Access the 63,341 NetCDF 64-bit offset files from the HYbrid Coordinate Ocean Model (HYCOM) Global Ocean Forecast System Reanalysis (1994-2015) on AWS Open Data as a single Kerchunk-generated virtual dataset
import fsspec
import xarray as xr
import hvplot.xarray
import intake
Open using Intake:
cat = intake.open_catalog('https://ncsa.osn.xsede.org/esip/rsignell/hycom.yaml')
%%time
ds = cat['gofs-3pt1'].read()
CPU times: user 2.54 s, sys: 414 ms, total: 2.96 s Wall time: 6.2 s
# The much more verbose way non-Intake way to open the dataset using the xarray kerchunk engine:
# combined_parquet_aws = 's3://esip/rsignell/hycom.parq'
# so = dict(anon=True) # data stored on AWS Open Data S3
# to = dict(anon=True, # refs stored on OSN
# client_kwargs={'endpoint_url': 'https://ncsa.osn.xsede.org'})
# ds = xr.open_dataset(combined_parquet_aws, engine='kerchunk', chunks={},
# backend_kwargs=dict(storage_options=dict(target_options=to,
# remote_protocol='s3', lazy=True, remote_options=so)))
Case 1: Read a 3D field at a specific time step.
We don't need a cluster for this since just one chunk of data (24MB) is actually loaded
ds['water_temp'].sel(depth=0, time='2012-10-29 17:00', method='nearest')
<xarray.DataArray 'water_temp' (lat: 3251, lon: 4500)> Size: 117MB dask.array<getitem, shape=(3251, 4500), dtype=float64, chunksize=(3251, 4500), chunktype=numpy.ndarray> Coordinates: depth float64 8B 0.0 * lat (lat) float64 26kB -80.0 -79.96 -79.92 -79.88 ... 89.92 89.96 90.0 * lon (lon) float64 36kB -180.0 -179.9 -179.8 ... 179.8 179.8 179.9 time datetime64[ns] 8B 2012-10-29T18:00:00 Attributes: NAVO_code: 15 comment: in-situ temperature long_name: Water Temperature standard_name: sea_water_temperature units: degC
%%time
da = ds['water_temp'].sel(depth=0, time='2012-10-29 17:00', method='nearest').load()
CPU times: user 3.27 s, sys: 617 ms, total: 3.88 s Wall time: 6.05 s
da.hvplot.quadmesh(x='lon', y='lat', geo=True, global_extent=True, tiles='ESRI', cmap='viridis', rasterize=True)
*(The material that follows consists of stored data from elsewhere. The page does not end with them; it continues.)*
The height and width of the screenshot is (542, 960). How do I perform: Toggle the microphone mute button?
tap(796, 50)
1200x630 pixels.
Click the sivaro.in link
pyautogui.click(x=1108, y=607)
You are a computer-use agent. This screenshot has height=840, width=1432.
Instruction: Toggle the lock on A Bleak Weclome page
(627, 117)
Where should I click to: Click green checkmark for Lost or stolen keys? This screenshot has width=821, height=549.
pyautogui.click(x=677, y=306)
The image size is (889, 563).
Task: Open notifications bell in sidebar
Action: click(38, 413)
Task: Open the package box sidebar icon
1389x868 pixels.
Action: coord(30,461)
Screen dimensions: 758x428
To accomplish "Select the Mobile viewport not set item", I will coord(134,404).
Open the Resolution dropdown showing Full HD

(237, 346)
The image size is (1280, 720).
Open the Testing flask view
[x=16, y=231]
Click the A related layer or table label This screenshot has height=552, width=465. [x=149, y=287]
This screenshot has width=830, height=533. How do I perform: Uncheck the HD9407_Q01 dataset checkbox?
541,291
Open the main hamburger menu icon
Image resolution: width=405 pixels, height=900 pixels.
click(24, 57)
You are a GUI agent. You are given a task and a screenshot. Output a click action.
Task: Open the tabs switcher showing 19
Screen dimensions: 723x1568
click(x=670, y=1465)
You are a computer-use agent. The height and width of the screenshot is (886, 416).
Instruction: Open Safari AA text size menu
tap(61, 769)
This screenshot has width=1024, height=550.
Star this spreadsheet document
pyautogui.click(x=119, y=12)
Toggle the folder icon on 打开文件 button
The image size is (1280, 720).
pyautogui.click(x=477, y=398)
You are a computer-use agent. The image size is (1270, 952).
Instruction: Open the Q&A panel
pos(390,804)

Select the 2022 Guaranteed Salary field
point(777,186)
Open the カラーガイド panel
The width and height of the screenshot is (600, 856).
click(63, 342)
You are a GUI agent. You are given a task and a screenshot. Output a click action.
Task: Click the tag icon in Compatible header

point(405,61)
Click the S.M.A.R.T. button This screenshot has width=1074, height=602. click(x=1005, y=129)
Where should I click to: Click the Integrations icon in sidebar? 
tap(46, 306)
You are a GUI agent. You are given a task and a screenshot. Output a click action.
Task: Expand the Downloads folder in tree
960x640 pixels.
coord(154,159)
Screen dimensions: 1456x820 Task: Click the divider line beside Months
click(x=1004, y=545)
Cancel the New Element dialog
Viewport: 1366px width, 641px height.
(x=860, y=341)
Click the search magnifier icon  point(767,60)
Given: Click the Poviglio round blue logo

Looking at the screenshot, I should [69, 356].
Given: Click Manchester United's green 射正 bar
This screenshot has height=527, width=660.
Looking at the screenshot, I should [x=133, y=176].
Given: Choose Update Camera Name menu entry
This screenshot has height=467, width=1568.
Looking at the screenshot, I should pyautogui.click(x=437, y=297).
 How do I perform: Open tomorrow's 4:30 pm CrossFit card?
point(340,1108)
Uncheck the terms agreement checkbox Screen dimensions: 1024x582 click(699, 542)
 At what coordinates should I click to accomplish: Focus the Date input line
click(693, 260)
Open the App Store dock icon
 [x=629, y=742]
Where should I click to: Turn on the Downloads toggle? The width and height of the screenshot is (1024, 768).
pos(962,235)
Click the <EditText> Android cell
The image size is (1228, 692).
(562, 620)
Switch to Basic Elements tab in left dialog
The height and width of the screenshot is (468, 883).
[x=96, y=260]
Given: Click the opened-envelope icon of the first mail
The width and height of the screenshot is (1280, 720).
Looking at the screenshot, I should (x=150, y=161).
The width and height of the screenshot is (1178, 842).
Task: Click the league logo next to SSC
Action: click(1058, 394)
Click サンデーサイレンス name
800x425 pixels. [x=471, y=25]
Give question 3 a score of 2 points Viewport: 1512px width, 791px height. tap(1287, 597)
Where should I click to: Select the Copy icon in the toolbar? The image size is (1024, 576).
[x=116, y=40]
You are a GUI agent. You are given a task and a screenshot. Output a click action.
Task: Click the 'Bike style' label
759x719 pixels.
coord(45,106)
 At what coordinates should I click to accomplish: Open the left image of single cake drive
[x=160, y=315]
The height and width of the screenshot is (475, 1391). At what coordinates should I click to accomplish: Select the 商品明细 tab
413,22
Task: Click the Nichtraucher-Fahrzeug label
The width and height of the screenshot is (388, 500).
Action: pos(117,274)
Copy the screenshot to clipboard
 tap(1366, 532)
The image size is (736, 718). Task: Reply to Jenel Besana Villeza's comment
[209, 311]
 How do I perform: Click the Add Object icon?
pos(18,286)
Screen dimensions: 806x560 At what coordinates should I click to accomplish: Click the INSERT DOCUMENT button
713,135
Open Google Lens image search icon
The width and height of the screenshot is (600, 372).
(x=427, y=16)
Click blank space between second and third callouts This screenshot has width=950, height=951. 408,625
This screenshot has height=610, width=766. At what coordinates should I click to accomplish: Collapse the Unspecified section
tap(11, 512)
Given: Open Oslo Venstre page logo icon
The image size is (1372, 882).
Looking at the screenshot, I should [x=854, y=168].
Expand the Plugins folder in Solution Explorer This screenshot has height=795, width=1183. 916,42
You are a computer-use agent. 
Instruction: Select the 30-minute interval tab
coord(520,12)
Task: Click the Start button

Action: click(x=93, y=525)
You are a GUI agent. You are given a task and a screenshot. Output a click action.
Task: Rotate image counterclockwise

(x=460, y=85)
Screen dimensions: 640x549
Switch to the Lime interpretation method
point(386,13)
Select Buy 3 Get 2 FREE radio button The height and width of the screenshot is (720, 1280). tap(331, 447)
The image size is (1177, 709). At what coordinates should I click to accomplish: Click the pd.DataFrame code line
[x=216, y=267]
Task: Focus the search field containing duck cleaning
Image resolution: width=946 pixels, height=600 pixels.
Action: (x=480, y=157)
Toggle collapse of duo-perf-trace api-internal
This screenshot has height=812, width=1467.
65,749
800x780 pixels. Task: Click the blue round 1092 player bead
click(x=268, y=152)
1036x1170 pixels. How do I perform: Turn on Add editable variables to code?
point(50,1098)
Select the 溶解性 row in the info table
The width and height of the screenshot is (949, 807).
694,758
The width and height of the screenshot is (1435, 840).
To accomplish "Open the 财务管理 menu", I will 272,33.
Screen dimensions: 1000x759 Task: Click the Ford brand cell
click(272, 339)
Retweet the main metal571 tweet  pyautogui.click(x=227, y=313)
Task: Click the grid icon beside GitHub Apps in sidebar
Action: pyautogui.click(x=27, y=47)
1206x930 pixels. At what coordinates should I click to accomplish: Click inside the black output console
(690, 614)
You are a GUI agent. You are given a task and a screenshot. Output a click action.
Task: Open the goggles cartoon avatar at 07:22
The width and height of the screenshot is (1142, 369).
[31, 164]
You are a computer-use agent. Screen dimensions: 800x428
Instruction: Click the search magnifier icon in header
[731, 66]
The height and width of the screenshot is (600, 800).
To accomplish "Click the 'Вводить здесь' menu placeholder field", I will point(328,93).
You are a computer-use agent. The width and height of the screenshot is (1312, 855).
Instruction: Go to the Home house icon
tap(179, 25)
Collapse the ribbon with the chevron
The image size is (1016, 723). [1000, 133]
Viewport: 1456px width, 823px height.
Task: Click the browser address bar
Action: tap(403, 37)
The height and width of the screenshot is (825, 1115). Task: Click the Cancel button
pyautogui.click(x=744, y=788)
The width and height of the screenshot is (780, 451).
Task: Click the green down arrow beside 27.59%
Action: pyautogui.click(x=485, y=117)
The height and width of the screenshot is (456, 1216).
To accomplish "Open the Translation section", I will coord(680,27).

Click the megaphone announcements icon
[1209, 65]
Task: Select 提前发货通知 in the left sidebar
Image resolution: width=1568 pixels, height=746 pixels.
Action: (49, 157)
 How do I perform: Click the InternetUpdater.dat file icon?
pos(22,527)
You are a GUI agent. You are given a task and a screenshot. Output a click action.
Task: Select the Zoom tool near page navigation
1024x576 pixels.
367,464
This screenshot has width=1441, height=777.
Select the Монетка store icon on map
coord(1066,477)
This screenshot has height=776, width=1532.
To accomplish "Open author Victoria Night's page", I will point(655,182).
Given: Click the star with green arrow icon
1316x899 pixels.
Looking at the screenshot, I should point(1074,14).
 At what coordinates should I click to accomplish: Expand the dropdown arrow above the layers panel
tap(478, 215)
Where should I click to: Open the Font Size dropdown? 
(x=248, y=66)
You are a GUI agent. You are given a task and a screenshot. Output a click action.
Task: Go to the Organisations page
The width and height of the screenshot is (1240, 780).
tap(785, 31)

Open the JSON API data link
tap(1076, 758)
Case 2: Load a time series at a specific location.
Because each chunk only contains one time value, we want to read chunks in parallel using a Dask cluster. Here we use coiled.io to generate a cluster on AWS in the same region as the data. We also specify a cheap ARM instance type to keep the cost low.
cluster_type = 'Coiled'
if cluster_type == 'Local':
from dask.distributed import Client
client = Client()
if cluster_type == 'Coiled':
import coiled
cluster = coiled.Cluster(
region="us-west-2",
arm=True,
worker_vm_types=["t4g.small"], # cheap, small ARM instances, 2cpus, 2GB RAM
worker_options={'nthreads':2},
n_workers=100,
wait_for_workers=True,
compute_purchase_option="spot_with_fallback",
name='hycom',
software='esip-pangeo-arm',
workspace='esip-lab',
timeout=300 # leave cluster running for 5 min in case we want to use it again
)
client = cluster.get_client()
Output()
Could not get token from client GCP session. This is not a concern unless you're planning to use forwarded GCP credentials on your cluster. The error was: Could not automatically determine credentials. Please set GOOGLE_APPLICATION_CREDENTIALS or explicitly create credentials and re-run the application. For more information, please see https://cloud.google.com/docs/authentication/getting-started
We open the dataset again and tell Dask to load 20 time values (20 chunks) for each task. Loading multiple time steps means we only incur object storage latency once for each task. Each task will use more memory, however. We picked 20 because it fits within memory on the 2GB ARM t4g.small
instance types (and larger than 20 doesn't give significant performance benefit).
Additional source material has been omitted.